* BEGIN STORED RECORDS *

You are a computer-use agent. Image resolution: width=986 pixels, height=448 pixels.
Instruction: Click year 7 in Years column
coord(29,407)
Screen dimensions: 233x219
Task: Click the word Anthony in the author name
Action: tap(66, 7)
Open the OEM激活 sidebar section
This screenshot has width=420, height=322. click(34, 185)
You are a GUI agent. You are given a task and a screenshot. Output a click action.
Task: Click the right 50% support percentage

* END STORED RECORDS *

GOAL OF THE EXERCISE — Copy out word for word the stretch of rows from the line containing "Open the OEM激活 sidebar section" through the last row.

FINAL ANSWER —
Open the OEM激活 sidebar section
This screenshot has width=420, height=322. click(34, 185)
You are a GUI agent. You are given a task and a screenshot. Output a click action.
Task: Click the right 50% support percentage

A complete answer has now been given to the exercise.